Statement: Natural numbers that are exactly divisible by 2 are not prime.
I got this:
∀n ∈ N,¬P(n)∧(n%4)
where P(n) is the predicate "n is a prime number"
and N is the set of natural numbers.
And how would I write this using implication?
Also, what would be the contrapositive and converse?
Thank you!
The $\%$ symbol is a binary operator in programming that outputs an integer value: given integers $a, b$, $a \% b $ returns the remainder of $a/b$, i.e., is the modulus operator returning $a \pmod b$. So that is not appropriate here. We need an Boolean operator here that outputs true or false.
So we can use the $\mid$ symbol: for two integer values $a, b,\;\; a\mid b$ evaluates to true if $b \equiv 0 \pmod a$: if "a exactly divides b", and is false otherwise.
Given this, we can write your expression as $$\forall n \in \mathbb N\,\Big(2\mid n\rightarrow \lnot P(n)\Big)\tag{1}$$ or $$\forall n \Big((n\in \mathbb N \land 2\mid n)\rightarrow \lnot P(n)\Big)$$
Taking the contrapositive of the quantified expression in $(1)$ gives us $$\forall n \in \mathbb N\Big(P(n) \rightarrow (2 \not\mid n)\Big)\tag{contrapositive}$$
which reads "Every natural number that's prime is not exact divisible by 2."

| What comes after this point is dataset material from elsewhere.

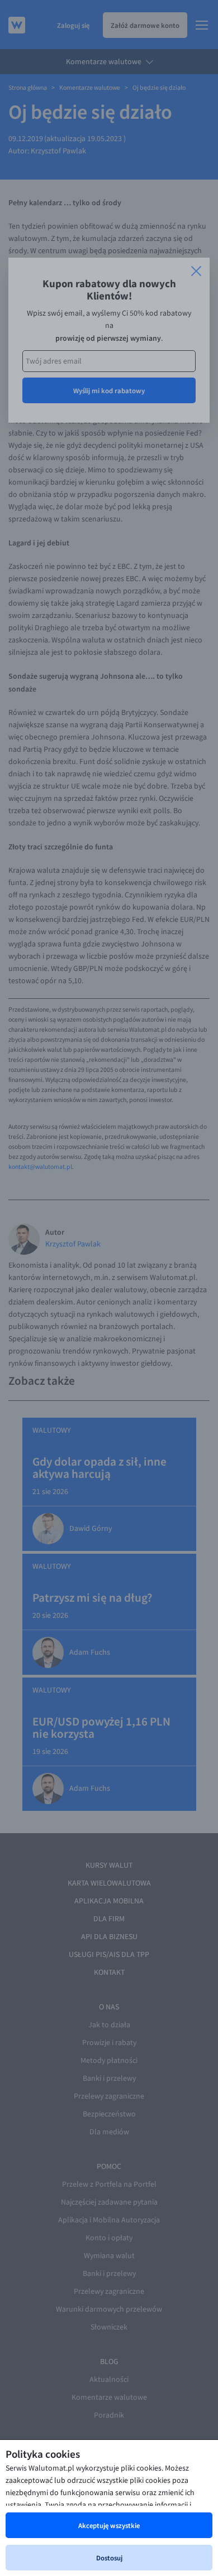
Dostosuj (109, 2557)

The converse of the original expression is given by: $$\forall n \in \mathbb N\Big(\lnot P(n) \implies 2\mid n\Big)\tag{converse}$$
which reads: "Every natural number that's not prime is exactly divisible by 2."
I'm not sure what '%' means, but your statement reads "For all natural numbers $n$, $n$ is not prime and $n$%4". This isn't exactly the statement you had in words.
Using implication: $$ (n \in \mathbb{N} \wedge 2 \mid n) \implies \neg P(n), $$ where $P(n)$ is the predicate you defined. Note that this isn't a true statement (2 is prime).
The contrapositive reads "If a natural number $n$ is prime, then $n$ is not exactly divisible by 2".
The converse reads "If a natural number $n$ is not prime, then $n$ is exactly divisible by 2".